Não dá para esconder ou fingir. Eu mal ouvi Pink Mountaintops antes do concerto, não gostei e não vou ouvir mais Pink Mountaintops na vida. A não ser que me deixe dormir com o rádio ligado e isso não conta.
Posto isto, removidos os fans do canadianos, deixem-me encostar-me a um canto na depressão de Domingo, pensando na alegria do meu Sábado excepto a prestação da segunda banda da noite. A ZDB estava muito muito compostinha de público e o número de pessoas dava para medir a expectativa em relação ao concerto.

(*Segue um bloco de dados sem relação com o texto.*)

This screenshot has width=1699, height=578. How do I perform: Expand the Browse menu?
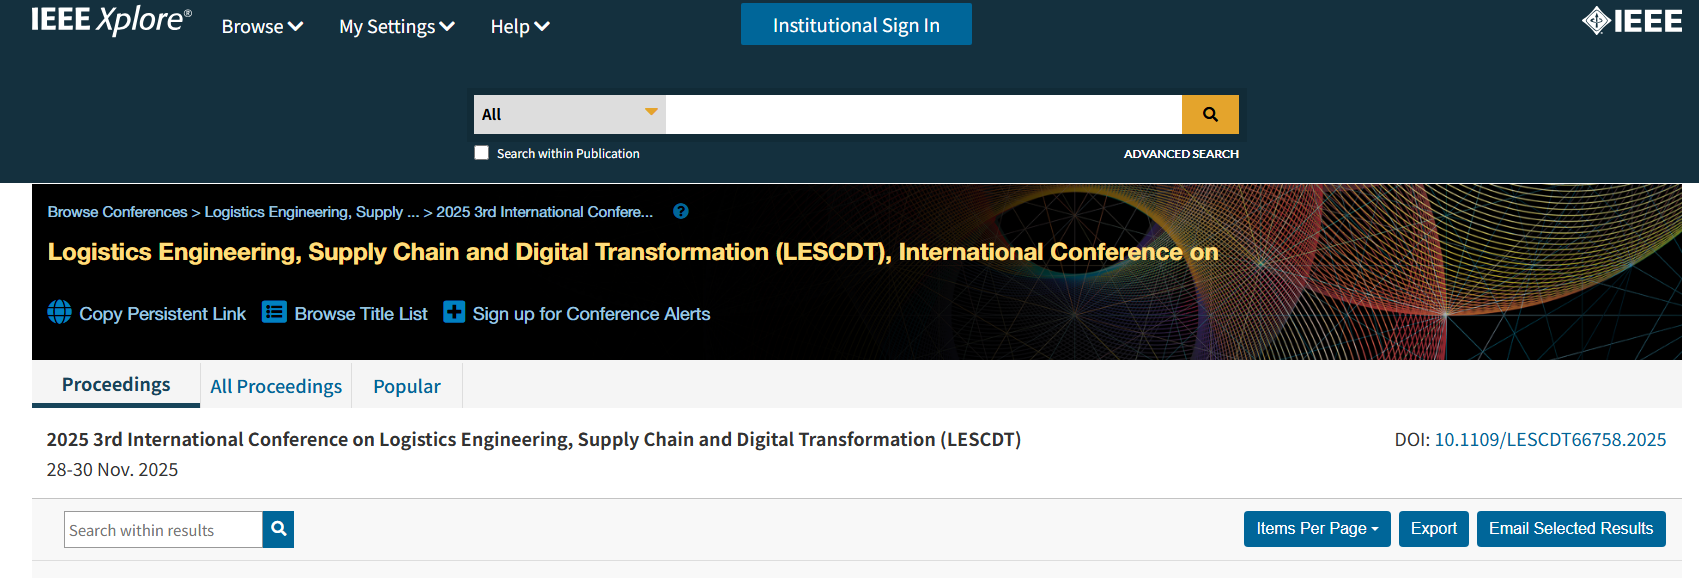[x=262, y=26]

Eu adoro os ecos e os coros psicadélicos e o som dos teclados a espalharem-se pela sala mas os Pink Mountaintops conseguem pegar num conjunto de coisas boas e combiná-las de uma forma coesa, sim, mas sem ir a lado nenhum. Claro que gerir as expectativas é uma merda. Mas a banda raras vezes se esticou nas curvas, quer no lento quer no rápido, salvo uma ou outra excepção em que provocaram algumas sensações mais intensas no público com algumas batidas mais mexidas e riffs mais marcados e menos hipnóticos.

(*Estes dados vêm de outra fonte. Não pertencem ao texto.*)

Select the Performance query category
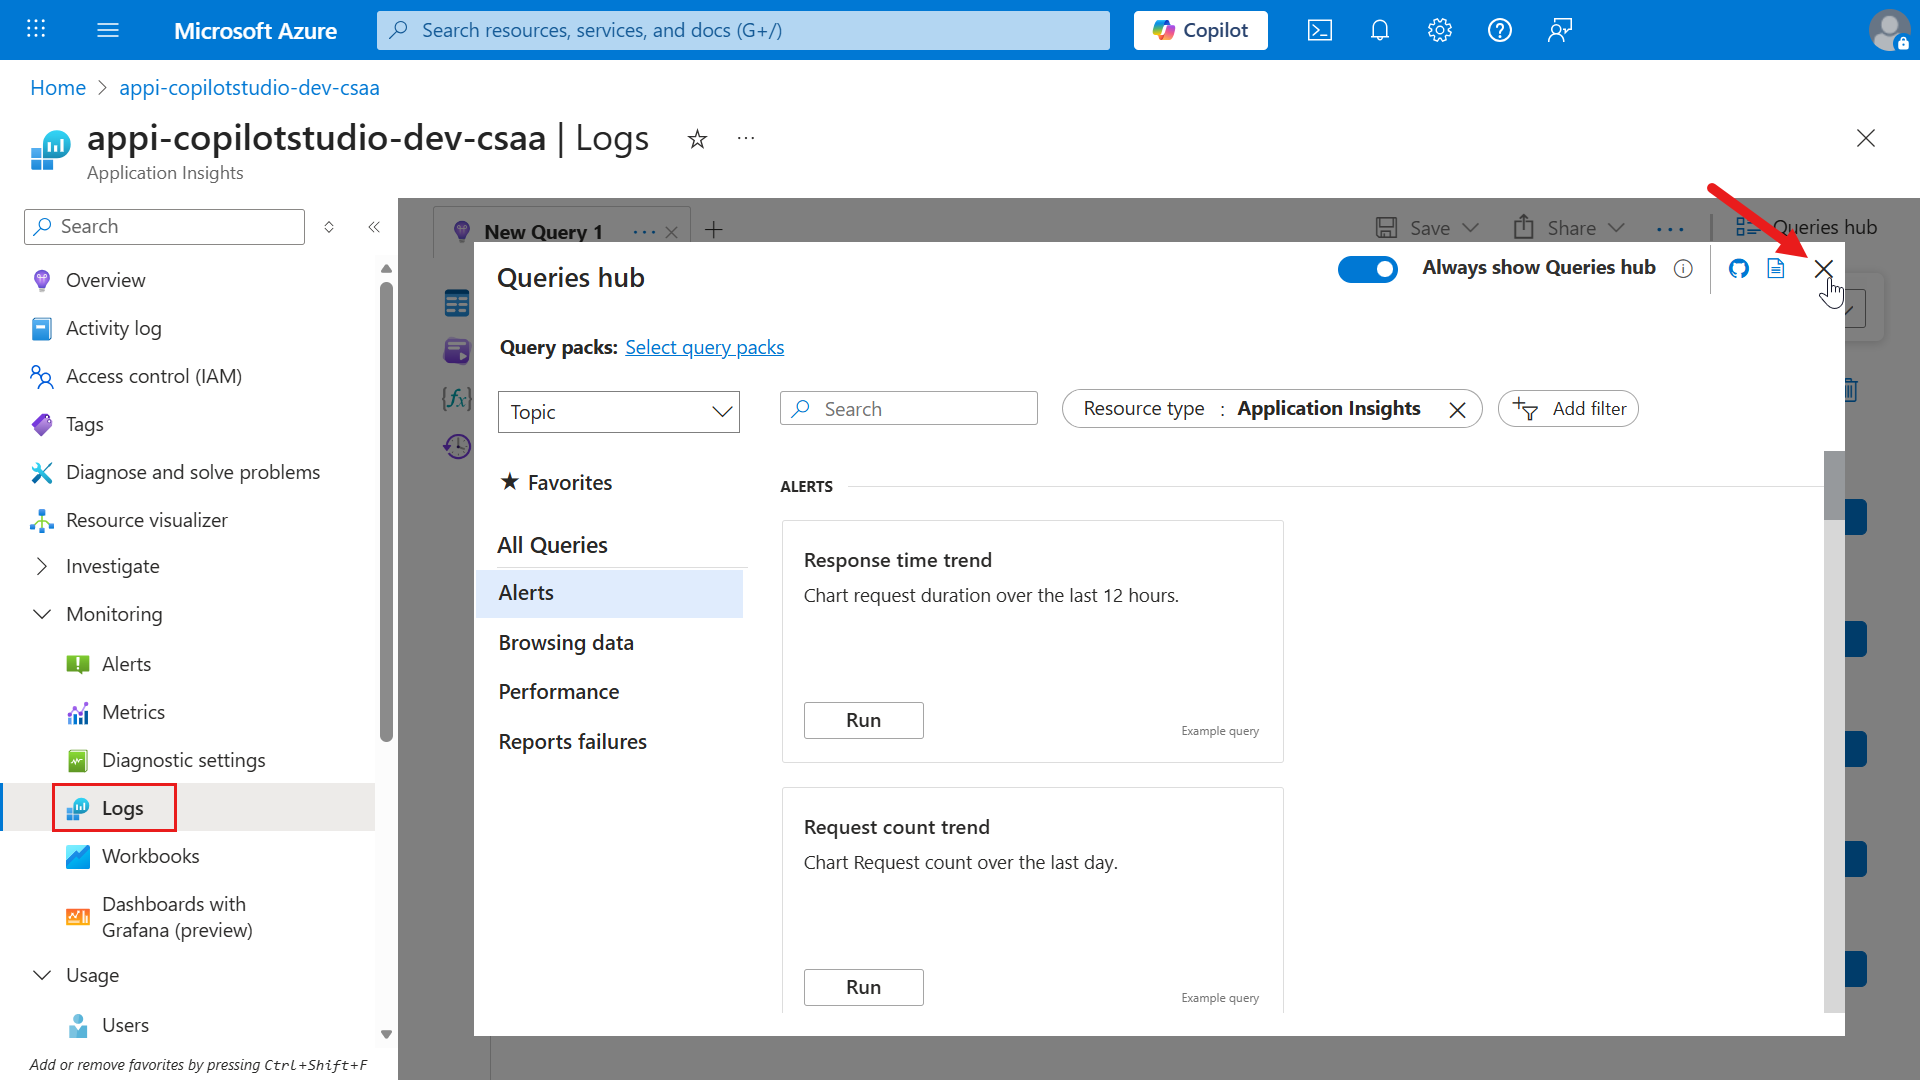 559,692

O adjectivo é mesmo: chato. Caí no erro de pensar em Black Mountain e querer ver os comparsas cor-de-rosa ao vivo por pensar na qualidade dos pretos. Mas quem não erra na vida?

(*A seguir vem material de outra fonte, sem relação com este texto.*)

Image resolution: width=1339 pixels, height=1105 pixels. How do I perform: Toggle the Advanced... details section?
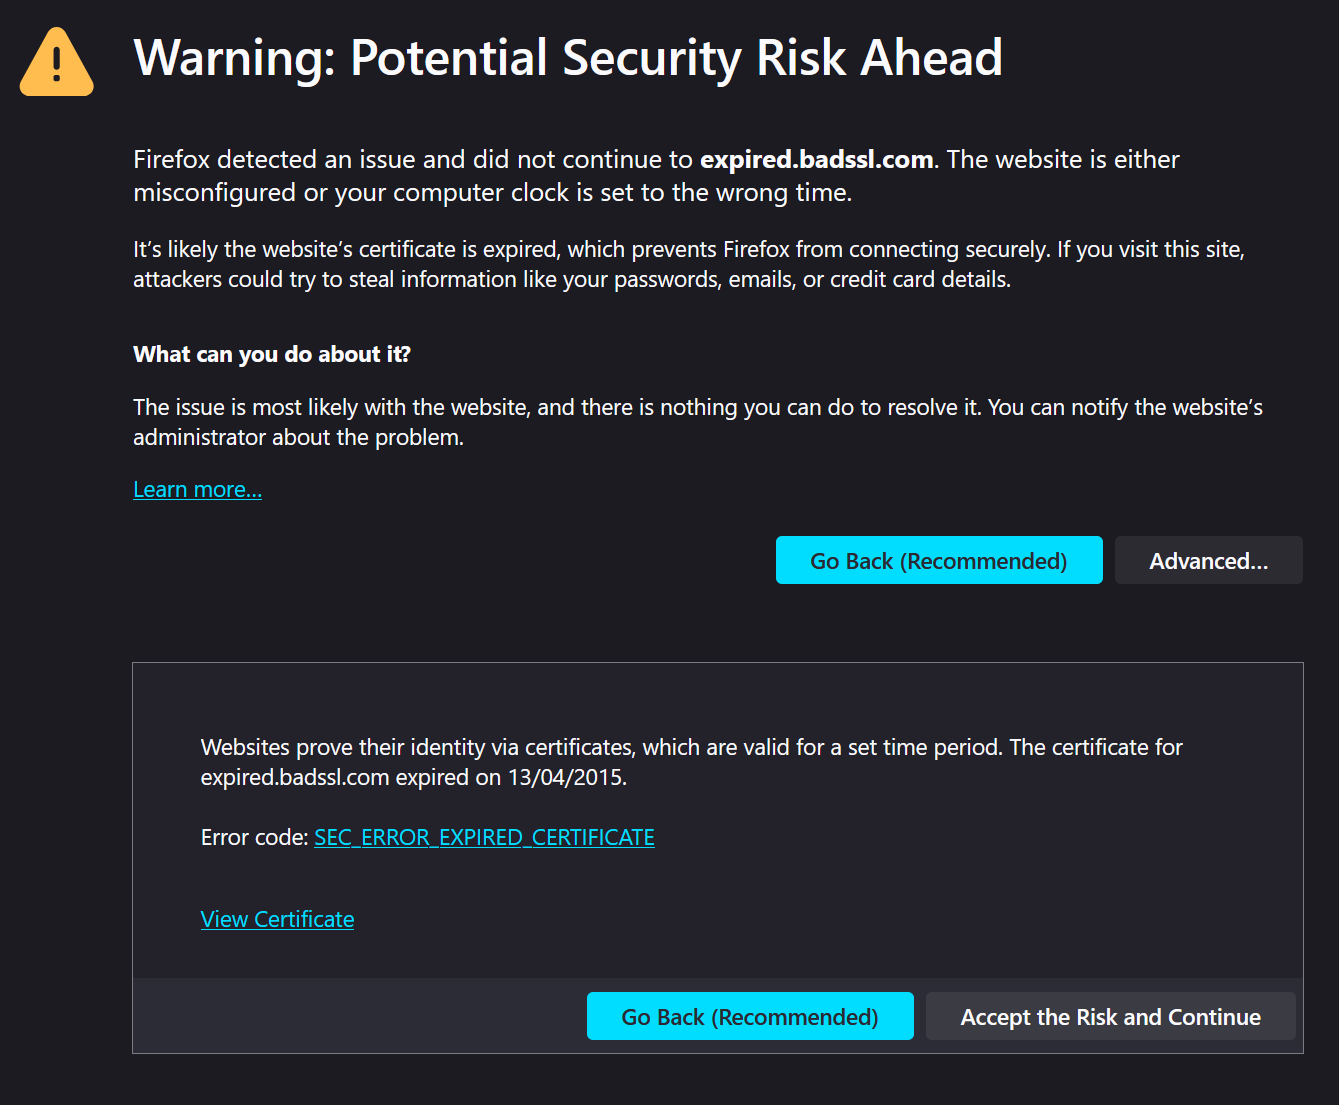click(x=1208, y=561)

Pois os Pink Mountaintops cobrem mesmo só a parte de cima da montanha e deixam muita coisa destapada e cheia de frio. Mas isso sou eu, um gajo que gosta de golfe e taxidermia.
Esta é uma crítica desequilibrada e até irrita o próprio escritor portanto faço ideia o que faz ao leitor.
Mas Asimov foi bom, muito bom. Não falando da gigante bojarda de som que o amigo Carlos produzia, ele produzia uma gigante bojarda de som.
A voz ainda um pouco desconexa no tempo não chegou para sentir que os Asimov, apenas dois, tocaram por quatro. Enchendo o som, esquecendo a falta de um baixo como costuma acontecer nestes duos, tornando o som mais seco. Mas nada disso.
Passem pelo bandcamp dos Asimov e oiçam o tema On Through The Night, seja de noite ou de dia e multipliquem o som pelos cabelos compridos do Asimov, elevem à distorção da guitarra e somem um “ssshhhhh” diabólico dos pratos da bateria e vão sentir os mesmo nove minutos que eu senti ontem à noite. De levar à loucura!
Os Asimov deixaram-se enlouquecer e nós também. Foi o primeiro concerto eléctrico e já sinto a necessidade de me internar numa instituição psiquiátrica. Não vai dar bom resultado.